Extracted data entries

+===+

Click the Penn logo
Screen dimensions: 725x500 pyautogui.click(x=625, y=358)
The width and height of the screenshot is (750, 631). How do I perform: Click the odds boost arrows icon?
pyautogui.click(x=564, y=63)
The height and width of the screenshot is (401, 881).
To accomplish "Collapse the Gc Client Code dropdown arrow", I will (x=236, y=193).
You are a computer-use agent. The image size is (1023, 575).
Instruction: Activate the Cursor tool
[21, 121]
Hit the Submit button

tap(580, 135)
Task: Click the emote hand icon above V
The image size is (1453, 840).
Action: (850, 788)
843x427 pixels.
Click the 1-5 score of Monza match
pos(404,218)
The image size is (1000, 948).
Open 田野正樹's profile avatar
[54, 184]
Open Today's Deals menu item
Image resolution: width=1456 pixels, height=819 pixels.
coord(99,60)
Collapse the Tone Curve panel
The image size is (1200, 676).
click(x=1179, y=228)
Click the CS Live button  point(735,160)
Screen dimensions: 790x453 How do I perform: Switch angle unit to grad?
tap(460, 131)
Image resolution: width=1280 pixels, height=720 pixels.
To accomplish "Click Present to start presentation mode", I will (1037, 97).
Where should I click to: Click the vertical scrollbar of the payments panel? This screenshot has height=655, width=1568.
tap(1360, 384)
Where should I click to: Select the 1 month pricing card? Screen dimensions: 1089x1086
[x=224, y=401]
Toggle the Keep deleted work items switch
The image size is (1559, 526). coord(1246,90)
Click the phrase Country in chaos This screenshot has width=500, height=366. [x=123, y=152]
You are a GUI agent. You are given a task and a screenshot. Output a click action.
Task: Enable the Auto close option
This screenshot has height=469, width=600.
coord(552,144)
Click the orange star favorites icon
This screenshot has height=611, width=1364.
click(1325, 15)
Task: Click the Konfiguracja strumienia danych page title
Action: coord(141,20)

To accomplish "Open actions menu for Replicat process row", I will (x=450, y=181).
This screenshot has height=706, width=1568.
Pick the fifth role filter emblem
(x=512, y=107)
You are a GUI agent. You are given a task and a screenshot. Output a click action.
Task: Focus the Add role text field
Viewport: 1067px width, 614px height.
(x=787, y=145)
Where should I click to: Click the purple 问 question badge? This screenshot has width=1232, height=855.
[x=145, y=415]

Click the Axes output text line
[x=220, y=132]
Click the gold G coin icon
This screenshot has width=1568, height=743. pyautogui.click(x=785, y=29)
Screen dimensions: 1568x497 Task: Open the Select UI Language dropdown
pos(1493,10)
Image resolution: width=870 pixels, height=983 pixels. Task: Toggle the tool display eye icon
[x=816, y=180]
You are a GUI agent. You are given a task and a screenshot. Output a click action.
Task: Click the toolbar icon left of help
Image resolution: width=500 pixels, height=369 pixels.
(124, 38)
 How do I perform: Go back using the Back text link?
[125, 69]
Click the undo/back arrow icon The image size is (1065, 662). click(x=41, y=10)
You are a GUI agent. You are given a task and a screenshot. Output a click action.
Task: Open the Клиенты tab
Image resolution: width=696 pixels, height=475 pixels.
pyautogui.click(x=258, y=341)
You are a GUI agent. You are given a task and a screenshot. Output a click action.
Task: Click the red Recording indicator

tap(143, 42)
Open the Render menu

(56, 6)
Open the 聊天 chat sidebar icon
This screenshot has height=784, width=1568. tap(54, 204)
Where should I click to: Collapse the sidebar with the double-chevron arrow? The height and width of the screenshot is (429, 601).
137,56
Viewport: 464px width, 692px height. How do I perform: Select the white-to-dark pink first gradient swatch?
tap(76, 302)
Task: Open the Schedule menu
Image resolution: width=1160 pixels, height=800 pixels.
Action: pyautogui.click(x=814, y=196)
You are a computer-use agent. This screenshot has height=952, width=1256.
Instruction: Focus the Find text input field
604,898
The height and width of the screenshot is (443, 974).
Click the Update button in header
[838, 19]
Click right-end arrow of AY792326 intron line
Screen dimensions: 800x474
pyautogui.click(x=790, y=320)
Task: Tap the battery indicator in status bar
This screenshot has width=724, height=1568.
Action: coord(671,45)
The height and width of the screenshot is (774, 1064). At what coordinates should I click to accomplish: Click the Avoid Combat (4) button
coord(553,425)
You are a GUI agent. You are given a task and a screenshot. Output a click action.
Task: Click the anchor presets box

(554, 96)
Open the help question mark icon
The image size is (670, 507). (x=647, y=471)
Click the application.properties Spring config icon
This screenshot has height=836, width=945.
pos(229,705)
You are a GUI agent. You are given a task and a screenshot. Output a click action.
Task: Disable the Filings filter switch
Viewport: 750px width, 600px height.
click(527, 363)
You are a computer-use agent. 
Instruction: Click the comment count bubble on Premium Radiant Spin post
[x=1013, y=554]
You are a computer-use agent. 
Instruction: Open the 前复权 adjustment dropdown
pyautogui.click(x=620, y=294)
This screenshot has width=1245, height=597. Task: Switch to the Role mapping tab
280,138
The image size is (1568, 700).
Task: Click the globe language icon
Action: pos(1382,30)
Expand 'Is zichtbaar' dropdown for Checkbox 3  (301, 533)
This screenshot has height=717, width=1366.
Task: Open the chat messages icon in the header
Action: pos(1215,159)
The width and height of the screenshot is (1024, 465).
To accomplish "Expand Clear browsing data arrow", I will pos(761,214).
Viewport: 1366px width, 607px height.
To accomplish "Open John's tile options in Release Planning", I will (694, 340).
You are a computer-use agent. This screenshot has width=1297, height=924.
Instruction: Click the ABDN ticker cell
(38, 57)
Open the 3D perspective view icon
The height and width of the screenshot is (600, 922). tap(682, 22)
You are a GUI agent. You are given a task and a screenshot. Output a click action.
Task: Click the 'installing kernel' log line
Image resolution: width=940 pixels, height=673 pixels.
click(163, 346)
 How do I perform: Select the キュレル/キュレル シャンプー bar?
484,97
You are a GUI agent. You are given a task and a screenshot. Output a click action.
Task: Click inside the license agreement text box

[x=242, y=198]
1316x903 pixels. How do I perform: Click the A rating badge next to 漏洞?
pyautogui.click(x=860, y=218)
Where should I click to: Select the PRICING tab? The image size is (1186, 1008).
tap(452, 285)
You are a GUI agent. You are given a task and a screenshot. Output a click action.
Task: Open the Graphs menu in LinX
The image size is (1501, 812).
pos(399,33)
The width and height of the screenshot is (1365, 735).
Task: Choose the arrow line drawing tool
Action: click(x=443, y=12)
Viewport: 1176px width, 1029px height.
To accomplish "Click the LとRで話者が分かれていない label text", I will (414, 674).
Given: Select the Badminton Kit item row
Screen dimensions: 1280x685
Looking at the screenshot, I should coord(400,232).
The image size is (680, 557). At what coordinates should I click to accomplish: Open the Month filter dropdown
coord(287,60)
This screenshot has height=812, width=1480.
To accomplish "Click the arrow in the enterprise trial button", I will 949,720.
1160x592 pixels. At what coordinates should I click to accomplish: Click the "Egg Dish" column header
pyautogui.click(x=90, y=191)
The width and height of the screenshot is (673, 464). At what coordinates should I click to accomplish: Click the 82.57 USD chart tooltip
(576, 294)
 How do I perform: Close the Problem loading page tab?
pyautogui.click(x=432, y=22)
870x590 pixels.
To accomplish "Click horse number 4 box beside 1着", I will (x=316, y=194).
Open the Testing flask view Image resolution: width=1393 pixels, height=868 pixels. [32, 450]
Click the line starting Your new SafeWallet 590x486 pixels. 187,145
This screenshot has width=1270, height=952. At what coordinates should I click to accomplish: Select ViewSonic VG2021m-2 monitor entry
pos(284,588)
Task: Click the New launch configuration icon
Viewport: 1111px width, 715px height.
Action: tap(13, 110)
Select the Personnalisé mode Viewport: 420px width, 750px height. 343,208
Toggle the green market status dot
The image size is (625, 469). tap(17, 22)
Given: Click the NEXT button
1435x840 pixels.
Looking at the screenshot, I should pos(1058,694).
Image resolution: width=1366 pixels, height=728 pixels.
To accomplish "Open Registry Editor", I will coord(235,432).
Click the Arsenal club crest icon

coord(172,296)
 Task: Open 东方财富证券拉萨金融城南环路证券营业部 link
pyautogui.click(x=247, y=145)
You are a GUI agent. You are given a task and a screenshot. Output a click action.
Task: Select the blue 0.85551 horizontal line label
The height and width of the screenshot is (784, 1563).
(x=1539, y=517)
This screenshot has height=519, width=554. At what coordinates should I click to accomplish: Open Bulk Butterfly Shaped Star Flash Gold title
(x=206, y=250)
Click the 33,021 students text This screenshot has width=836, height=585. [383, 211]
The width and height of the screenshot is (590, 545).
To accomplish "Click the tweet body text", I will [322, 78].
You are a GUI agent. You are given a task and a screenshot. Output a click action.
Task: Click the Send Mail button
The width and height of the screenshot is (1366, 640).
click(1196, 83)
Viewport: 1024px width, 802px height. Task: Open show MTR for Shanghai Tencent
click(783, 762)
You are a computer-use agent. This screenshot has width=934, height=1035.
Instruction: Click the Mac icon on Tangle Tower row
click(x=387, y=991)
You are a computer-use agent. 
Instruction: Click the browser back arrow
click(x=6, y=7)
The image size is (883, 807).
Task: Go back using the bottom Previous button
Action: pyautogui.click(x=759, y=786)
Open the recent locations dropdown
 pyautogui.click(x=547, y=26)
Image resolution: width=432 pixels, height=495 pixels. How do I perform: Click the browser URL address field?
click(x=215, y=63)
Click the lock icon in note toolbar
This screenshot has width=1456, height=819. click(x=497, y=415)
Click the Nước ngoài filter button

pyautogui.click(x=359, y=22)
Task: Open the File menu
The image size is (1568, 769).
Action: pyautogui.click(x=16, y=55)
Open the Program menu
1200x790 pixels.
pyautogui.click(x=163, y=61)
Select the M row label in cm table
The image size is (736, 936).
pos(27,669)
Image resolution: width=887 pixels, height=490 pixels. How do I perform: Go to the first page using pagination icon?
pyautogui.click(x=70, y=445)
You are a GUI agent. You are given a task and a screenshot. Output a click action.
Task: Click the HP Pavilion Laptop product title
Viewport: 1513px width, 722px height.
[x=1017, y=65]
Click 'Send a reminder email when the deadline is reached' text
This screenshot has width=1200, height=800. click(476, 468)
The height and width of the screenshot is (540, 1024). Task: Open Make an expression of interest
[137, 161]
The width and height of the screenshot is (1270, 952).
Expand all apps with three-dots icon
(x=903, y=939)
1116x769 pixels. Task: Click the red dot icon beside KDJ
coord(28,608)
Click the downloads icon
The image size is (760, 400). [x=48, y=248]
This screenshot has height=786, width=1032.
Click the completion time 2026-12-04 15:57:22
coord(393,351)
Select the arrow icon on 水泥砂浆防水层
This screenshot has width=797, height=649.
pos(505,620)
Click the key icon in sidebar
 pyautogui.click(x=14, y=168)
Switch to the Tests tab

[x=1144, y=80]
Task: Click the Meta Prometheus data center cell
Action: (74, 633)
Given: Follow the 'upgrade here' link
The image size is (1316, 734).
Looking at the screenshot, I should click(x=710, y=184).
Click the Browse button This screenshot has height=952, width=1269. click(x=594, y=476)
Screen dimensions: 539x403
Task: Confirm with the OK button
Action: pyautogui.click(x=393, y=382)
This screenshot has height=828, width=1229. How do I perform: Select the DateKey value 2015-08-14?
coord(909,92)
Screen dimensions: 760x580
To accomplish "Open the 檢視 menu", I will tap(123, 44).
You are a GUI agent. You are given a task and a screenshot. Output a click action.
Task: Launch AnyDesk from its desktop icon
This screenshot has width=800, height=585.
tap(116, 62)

+===+

TASK GOAL
Looking at the records above, work out how many lines hold "mode" and write only that number.

EXERCISE OUTPUT
2